Stringent COVID-19 Policies Impact Business
In addition, while other countries and regions are gradually relaxing their international borders, Hong Kong has been implementing stringent anti-pandemic measures since last year. Travelers entering Hong Kong from 25 countries and regions, including the United States and the United Kingdom, must be quarantined in hotels at their own expense for 21 days, while others must be quarantined in hotels for 14 days. According to the Financial Times, the policy is expected to last into 2022—possibly until after the CCP’s “20th National Congress” in November next year—based on a Chinese government official. The authorities have not proposed any timeline for loosening the rules.
“The impact of the stringent COVID measures are showing,” Leung said. “Every company has its preparation for listing. The impact on Hong Kong’s IPO last year was not very obvious. But when the stringent pandemic prevention policy lasts for more than one year, or even close to two years, the difficulty of doing business [in Hong Kong] seems to have increased greatly.”
Asia’s largest financial lobby group, whose members include Goldman Sachs and BlackRock, has warned the Hong Kong government that the territory’s status as an international financial center is at risk because of the “highly restrictive” COVID-19 policies that stifle foreign travel.
The Asia Securities Industry and Financial Markets Association (ASIFMA) sent a letter to Hong Kong’s financial secretary Paul Chan, confronting the government on its COVID-19 policies. The letter represented 155 of the largest banks, asset managers, and professional services firms.
The group’s letter was an unusual step, which called on officials to produce a timeline for relaxing travel restrictions amid growing unease in the city’s business community as the rest of the region reopens.
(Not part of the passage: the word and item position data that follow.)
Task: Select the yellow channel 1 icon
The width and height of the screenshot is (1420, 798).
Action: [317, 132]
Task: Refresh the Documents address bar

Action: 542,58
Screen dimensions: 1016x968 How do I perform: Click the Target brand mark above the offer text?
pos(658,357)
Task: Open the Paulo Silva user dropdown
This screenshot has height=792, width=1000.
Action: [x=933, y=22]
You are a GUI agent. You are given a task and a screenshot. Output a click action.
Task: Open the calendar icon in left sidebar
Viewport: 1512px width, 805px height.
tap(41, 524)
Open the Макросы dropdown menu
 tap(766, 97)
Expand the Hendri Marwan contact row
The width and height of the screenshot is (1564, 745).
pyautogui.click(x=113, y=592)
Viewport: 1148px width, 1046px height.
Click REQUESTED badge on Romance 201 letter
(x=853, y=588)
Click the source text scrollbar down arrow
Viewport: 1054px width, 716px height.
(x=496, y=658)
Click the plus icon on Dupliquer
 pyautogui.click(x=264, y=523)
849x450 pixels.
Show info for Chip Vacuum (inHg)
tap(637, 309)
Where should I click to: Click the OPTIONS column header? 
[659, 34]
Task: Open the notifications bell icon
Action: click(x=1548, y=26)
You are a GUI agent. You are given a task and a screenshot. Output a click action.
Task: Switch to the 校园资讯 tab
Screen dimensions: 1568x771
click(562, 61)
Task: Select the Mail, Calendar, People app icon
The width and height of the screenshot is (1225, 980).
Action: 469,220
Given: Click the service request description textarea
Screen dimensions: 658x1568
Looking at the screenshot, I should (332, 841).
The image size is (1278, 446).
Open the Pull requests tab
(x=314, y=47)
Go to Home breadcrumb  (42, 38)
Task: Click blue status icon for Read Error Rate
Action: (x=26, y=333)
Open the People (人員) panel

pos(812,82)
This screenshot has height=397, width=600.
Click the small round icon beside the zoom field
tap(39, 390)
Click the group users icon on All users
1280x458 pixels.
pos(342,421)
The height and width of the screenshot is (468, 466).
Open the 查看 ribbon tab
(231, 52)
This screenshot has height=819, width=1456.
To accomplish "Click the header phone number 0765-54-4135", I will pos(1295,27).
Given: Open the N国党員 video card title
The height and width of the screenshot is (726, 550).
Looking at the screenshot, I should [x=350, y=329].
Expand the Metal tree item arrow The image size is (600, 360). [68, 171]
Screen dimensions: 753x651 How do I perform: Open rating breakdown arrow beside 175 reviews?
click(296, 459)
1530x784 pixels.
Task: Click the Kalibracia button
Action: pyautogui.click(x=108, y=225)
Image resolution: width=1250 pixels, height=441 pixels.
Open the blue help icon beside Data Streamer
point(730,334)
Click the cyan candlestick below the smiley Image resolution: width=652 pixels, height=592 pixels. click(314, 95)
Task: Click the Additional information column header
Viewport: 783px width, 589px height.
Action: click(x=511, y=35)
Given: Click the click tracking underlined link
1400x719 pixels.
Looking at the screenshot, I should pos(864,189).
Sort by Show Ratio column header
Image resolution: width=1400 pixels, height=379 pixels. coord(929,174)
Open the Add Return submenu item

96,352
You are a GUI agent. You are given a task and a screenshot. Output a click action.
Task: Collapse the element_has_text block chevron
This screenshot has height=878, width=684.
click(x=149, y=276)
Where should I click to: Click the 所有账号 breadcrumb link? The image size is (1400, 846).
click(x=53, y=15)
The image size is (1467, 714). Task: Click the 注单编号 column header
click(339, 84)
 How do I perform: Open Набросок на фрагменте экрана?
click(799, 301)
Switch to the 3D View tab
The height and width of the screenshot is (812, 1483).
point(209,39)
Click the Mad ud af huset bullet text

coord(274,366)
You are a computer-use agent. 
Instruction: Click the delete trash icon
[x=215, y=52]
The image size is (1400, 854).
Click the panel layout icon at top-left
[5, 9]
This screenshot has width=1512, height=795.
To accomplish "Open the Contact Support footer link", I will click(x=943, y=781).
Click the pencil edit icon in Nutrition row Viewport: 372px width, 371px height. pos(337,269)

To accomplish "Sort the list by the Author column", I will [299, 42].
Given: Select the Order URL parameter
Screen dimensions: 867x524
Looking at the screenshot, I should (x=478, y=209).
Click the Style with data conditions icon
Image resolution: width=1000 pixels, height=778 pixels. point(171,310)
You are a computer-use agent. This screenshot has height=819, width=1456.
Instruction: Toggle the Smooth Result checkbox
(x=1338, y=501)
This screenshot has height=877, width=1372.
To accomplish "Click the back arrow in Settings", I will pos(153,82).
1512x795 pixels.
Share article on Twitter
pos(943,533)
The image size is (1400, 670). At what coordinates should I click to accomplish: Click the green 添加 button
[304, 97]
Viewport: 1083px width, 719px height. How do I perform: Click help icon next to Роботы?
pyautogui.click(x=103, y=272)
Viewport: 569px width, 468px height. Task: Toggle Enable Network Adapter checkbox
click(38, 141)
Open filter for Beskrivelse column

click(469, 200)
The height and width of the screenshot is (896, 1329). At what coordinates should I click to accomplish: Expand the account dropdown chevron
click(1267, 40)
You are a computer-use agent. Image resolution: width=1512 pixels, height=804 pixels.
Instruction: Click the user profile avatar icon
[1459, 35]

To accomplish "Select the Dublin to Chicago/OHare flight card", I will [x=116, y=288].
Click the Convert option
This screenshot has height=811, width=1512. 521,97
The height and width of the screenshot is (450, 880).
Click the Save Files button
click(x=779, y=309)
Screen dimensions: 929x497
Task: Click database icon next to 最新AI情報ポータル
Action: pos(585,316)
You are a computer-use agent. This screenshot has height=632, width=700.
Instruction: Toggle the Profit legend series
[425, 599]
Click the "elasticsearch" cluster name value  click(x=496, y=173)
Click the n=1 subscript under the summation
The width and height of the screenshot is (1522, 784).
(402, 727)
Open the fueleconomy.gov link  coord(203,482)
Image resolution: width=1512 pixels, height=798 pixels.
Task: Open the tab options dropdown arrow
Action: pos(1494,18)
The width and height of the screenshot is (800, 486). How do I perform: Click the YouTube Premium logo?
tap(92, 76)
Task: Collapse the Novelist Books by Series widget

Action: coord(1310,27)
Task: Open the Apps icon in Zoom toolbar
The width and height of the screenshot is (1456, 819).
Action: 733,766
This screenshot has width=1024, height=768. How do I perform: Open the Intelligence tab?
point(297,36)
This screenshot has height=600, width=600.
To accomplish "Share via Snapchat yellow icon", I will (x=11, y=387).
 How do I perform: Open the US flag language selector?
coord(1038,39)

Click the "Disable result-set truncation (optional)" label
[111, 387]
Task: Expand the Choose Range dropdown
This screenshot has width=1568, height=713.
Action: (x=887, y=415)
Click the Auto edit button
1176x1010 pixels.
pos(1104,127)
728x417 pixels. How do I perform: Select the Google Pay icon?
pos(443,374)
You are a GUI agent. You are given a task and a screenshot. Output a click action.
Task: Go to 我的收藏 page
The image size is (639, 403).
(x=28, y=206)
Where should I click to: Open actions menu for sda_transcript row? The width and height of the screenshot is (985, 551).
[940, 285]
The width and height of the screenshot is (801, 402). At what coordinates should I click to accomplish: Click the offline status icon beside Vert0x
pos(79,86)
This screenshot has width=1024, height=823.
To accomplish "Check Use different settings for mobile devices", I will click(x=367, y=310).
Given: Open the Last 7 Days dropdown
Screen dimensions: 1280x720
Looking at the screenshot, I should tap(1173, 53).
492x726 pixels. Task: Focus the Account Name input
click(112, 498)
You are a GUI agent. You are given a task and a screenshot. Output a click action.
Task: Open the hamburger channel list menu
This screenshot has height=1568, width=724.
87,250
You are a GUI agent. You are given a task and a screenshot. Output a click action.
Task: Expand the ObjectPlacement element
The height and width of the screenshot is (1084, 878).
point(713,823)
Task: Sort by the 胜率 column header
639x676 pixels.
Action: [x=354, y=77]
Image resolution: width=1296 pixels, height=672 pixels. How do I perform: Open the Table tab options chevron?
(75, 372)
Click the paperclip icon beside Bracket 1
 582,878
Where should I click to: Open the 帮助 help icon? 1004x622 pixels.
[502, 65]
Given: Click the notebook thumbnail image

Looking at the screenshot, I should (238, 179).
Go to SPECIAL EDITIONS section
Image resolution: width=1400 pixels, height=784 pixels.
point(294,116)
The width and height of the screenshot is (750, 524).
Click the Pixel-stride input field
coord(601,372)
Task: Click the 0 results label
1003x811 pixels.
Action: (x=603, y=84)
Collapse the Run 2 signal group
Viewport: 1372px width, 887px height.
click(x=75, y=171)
“Investors are more worried and anxious about the prospects than ever since there is no clear timeline to ease the restrictions. Reducing the shares is a way to minimize risk. Many European and American investors are avoiding China’s concept stocks, for the time being, turning their sights to American or Japanese stocks,” Leung added. “Hong Kong IPOs are unlikely to recover in the short term.”
Sarah Liang contributed to this reporting.